The more interesting distinction is between the model at institutional scale — Bending Spoons with its $2.8 billion debt facility, its Spoon Engine, its 13-company portfolio generating $1 billion in EBITDA — and the model at the human level, where Andrew Dumont is personally showing up to a $1 million ARR software product that has been forgotten by its investors and trying, deliberately, to make it viable again. Both are executing the same structural insight. The cultural DNA and the human costs embedded in each approach are worth distinguishing. Conflating them misses something important about what this category is actually building, and for whom.
What Comes Next
Three things seem reasonably certain from here.
This category will institutionalize further and faster than most people expect. The returns are demonstrable across three decades and multiple economic cycles. The supply of targets is substantial and self-replenishing. Patient capital compounds. Expect larger vehicles, more sophisticated structured debt, and potentially public market vehicles — Topicus is the obvious template — to emerge over the next five years. The multiple arbitrage between acquisition price and group trading multiple will compress as the strategy attracts more capital, but the operational compounding advantage of the best platform operators will persist and widen.
AI will shift the basis of competition from cost reduction to growth enablement. As operating costs continue to decline, differentiation among platform acquirers will move toward genuine product improvement capability. The operators who can grow their acquired products — not merely run them efficiently — will command meaningfully better acquisition multiples and achieve significantly better long-term outcomes. This is where the model evolves from financial engineering into something more durable and more interesting: genuine platform advantage compounding across a portfolio of products over decades.
The venture capital industry will adapt without disappearing. Investors will continue funding the next potential OpenAI, as they should.
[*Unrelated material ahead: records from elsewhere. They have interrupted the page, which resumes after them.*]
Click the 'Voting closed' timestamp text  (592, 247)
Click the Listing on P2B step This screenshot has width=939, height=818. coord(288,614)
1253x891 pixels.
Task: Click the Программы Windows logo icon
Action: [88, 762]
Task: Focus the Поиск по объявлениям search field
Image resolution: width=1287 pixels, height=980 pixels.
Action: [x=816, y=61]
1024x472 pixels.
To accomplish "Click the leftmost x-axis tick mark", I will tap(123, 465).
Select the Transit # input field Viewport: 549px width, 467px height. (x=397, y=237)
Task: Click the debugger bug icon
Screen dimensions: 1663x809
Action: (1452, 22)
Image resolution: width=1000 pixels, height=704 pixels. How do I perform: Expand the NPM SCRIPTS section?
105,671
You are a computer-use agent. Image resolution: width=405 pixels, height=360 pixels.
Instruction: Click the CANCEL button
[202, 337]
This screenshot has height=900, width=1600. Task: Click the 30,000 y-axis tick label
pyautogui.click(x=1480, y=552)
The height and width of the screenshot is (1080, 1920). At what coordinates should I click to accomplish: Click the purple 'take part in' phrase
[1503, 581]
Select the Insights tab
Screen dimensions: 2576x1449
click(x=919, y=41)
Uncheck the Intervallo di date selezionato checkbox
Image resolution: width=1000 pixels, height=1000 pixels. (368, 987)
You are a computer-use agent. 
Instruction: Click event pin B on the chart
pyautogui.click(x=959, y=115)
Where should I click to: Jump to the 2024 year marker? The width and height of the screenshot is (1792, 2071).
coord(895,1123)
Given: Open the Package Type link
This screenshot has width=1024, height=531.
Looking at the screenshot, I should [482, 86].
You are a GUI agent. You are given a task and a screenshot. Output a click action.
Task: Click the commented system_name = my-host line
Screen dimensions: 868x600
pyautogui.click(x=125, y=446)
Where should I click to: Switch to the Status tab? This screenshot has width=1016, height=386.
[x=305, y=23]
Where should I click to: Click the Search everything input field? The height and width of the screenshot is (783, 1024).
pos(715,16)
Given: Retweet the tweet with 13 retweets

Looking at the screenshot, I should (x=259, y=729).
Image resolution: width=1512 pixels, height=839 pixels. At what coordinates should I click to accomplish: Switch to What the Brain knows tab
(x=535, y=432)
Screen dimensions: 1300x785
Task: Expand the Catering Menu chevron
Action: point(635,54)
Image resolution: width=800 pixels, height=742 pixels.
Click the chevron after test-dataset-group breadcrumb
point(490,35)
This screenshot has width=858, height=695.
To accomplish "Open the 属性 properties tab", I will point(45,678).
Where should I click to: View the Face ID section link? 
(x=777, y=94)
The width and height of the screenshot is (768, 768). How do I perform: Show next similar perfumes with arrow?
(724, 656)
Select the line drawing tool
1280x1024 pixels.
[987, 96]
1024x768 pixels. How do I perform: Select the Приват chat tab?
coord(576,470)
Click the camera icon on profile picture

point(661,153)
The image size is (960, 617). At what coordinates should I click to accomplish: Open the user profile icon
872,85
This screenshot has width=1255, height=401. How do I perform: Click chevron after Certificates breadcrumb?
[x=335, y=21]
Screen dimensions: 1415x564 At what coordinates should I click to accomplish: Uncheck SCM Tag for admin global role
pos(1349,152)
But the acknowledgment that most companies require different capital — patient, operational, aligned with sustainability rather than exponential growth — is becoming explicit in ways it has not been before. Secondary markets, continuation vehicles, structured liquidity solutions: all of these are proliferating in response to the same structural gap. The “fix-and-hold” acquirer is one node in a broader ecosystem learning to monetize the long tail of software that the power law was never designed to support.
The underlying observation is simple. Three decades of venture investment have produced an enormous amount of genuine value locked inside products that the original capital structure can no longer support. There are real users, real workflows, real communities attached to these products. The operators who figure out how to extract, preserve, and compound that value — with discipline, at scale, and with some minimum of consideration for the humans on both sides of every transaction — will build some of the most durable companies of the decade ahead.
Bending Spoons is valued at $11.7 billion. The market has made its judgment: this works. The only question remaining is who figures it out before the window narrows.
Sources: Sacra (Bending Spoons deep dive, October 2025); TechCrunch / Yahoo Finance (Curious / Andrew Dumont interviews, November 2025); Newnex; AInvest; Latticework; KoalaGains / Hated Moats; GeekWire; S&P Global. Financial figures are estimates from secondary sources and should be verified before reliance.
This article is analytical commentary, not investment advice. The author holds no financial position in any company mentioned.